In 8th grade I still had my baby fat. I actually didn't lose it until around the 10th grade, but this isn't about my chubby cheeks it's about 8th grade; the last public school year.
It probably won't come as a surprise but Junior High was tough for me. Hell, it was tough for all of us. We were growing up and starting to settle into our personalities, our social groups and our awkward, stinky bodies. I, like the rest of America, was unsure where or how I would fit into any of these categories. I was a smart ass with low self esteem and my aforementioned baby fat. I was on the fringe of several different social groups all of which I was convinced hated me. I don't know if I can say I was bullied. Bullying isn't just Trent wanting to fight you behind the Subway after school, sometimes it's just being overlooked.
In a world where to most guys I was a poser and to most girls I was 'gay' - one girl was a real-life nice person, Ally. I think maybe she understood that this was a weird time for everyone and she decided to give me a shot. In terms of 8th grade popularity Ally was up there at the top; a smart, cute girl with a great sense of humor, a finished basement and pond in her backyard. In Ohio, it doesn't get much cooler than that. She invited me to boy/girl parties at other kids houses, to bowling and to football games. We became... friends. It was a shock - to me and to my small group, of what Trent may have called "losers", of friends.
We would walk over to her house Fridays after school, just her and I, to watch movies and eat junk. She would sit next to me. She laughed at my jokes. She was a human being. We watched weird double features in her basement: Johnny Tsunami and Porky's, The Famous Jett Jackson and Grease. We went swimming in the pond behind her house (she never mentioned my tits). Her parents knew me, and liked me! It was a true friendship and the best part was that it never crossed my mind that we should date. At lunch all my dork friends would try to convince me to act on this niceness and ask her to go out with me but I didn't want to ruin this. Also it would never happen. As the year went on things at school got worse. All the friends I had in middle school were now too cool for me, they had beers to drink and girls to feel up. I just wanted to play Worms 2 on the PC.
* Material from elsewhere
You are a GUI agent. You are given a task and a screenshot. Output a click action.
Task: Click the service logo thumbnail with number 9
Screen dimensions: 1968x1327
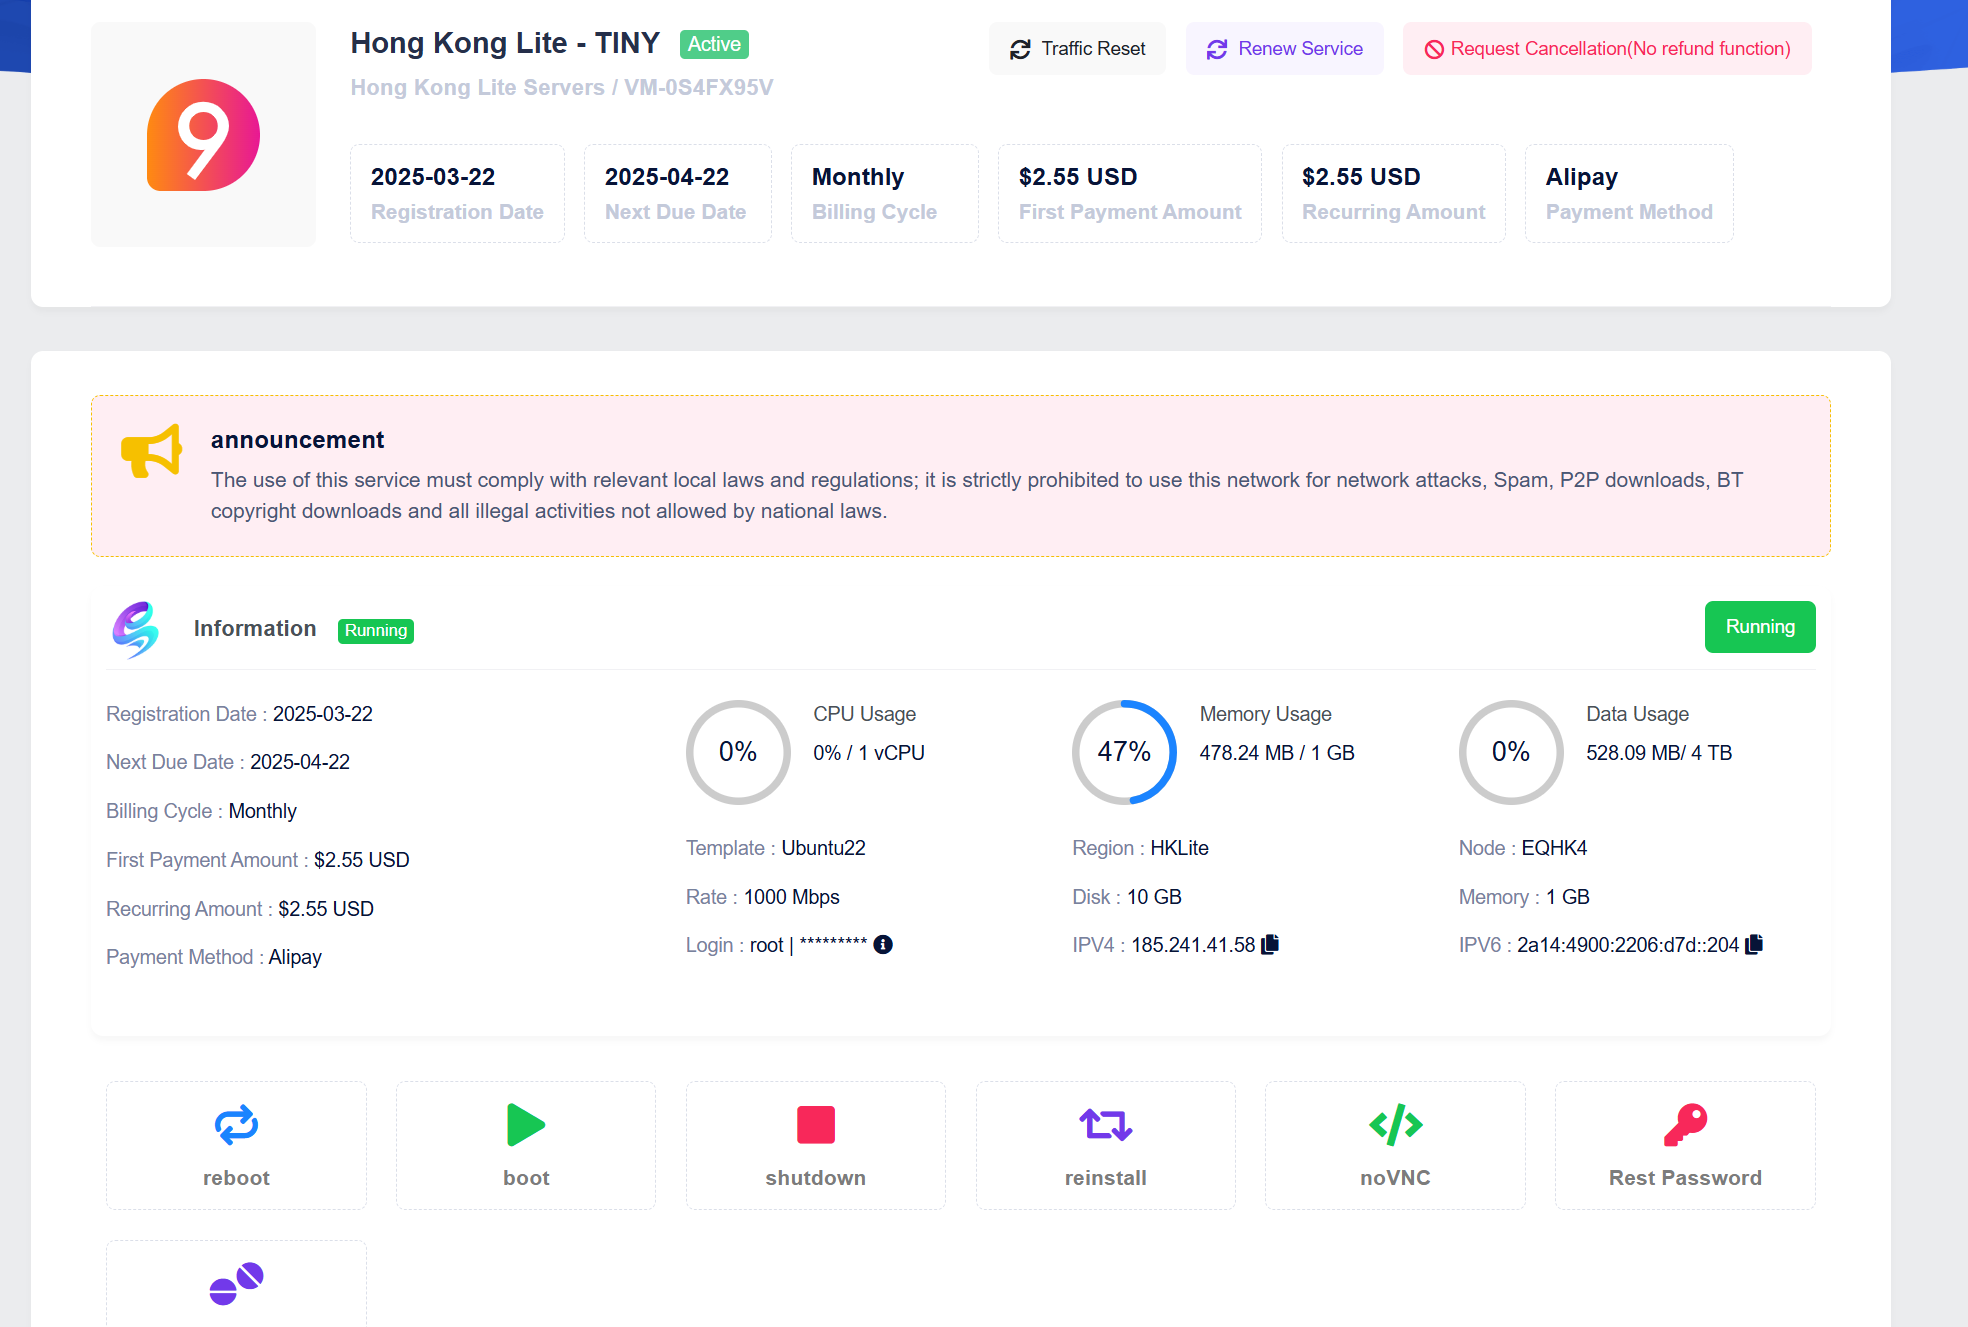pos(203,134)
I had few things that kept me going that year, the first was that girl and the second was music. I had started taking guitar lessons a couple years back and finally felt like I was good at something. My guitar teacher was a great guy - he used to let me have the last 15 minutes of the lesson to learn whatever song I wanted. I'm sure it was misery for him to have to listen to "Dammit" after teaching me about Joe Pass. What can I say, Blink-182 spoke to me. Around December he told me about the school he was teaching at - It was a high school that focused on the arts and he thought it would be a good fit for me and said I should apply. So I did.
That year when we took our 8th grade trip to Washington D.C. I was excited to be able to spend a couple days out of school and a couple days with Ally. My parents gave me some spending money and instead of getting magnets of the Capitol or Abe Lincoln pencil sharpeners I bought Blink-182's Take Off Your Pants and Jacket at a Sam Goody. That album became the soundtrack for the trip. My tiny 8th grade mind was blown away. Blink-182 did it again. A whole album that spoke to me, an album that I would retrofit the lyrics to fit my own life, an album that said "Fuck" a lot. It was perfect. I listened to it the whole time on the bus and on the plane ride home.
The trip flew by, and I have barely any memories from it, except one: It was late and we had a short hour and a half long plane ride that would take us to the Toledo airport. I was nervous for the flight and Ally sat next to me. I put my headphones on and started that album over. Each song left me with a little more hope about the future, about growing up and about being okay with being me. Ally fell asleep on my shoulder while "Please Take Me Home" rang in my ears. The flight attendant came by to let us know we were landing and told me to wake up my girlfriend, I didn't correct her.
At the end of that school year while everyone was making their summer plans I did my best to hide my secret. "See ya next year" people wrote in my yearbook, they had no idea. Toward the end of the day the hallways were littered with scraps of paper and the contents of lockers. I found my way through all the kids to Ally. I asked her if she had a minute to talk. We stopped by the Home Ec room and I told her I wasn't coming back next year, asked her to sign my yearbook and made someone snap a picture of us on my disposable camera (see below). She assured me that even though I was leaving, we would still be friends, we would still hang out and watch Disney Channel movies on Friday nights. But of course we never did. I changed schools and she became everyone's high school crush.
I'm not sure if she ever knew how much she helped me that year or now 13 years later if she even cares but I'll always be thankful for her, Blink-182 and an hour and a half plane ride.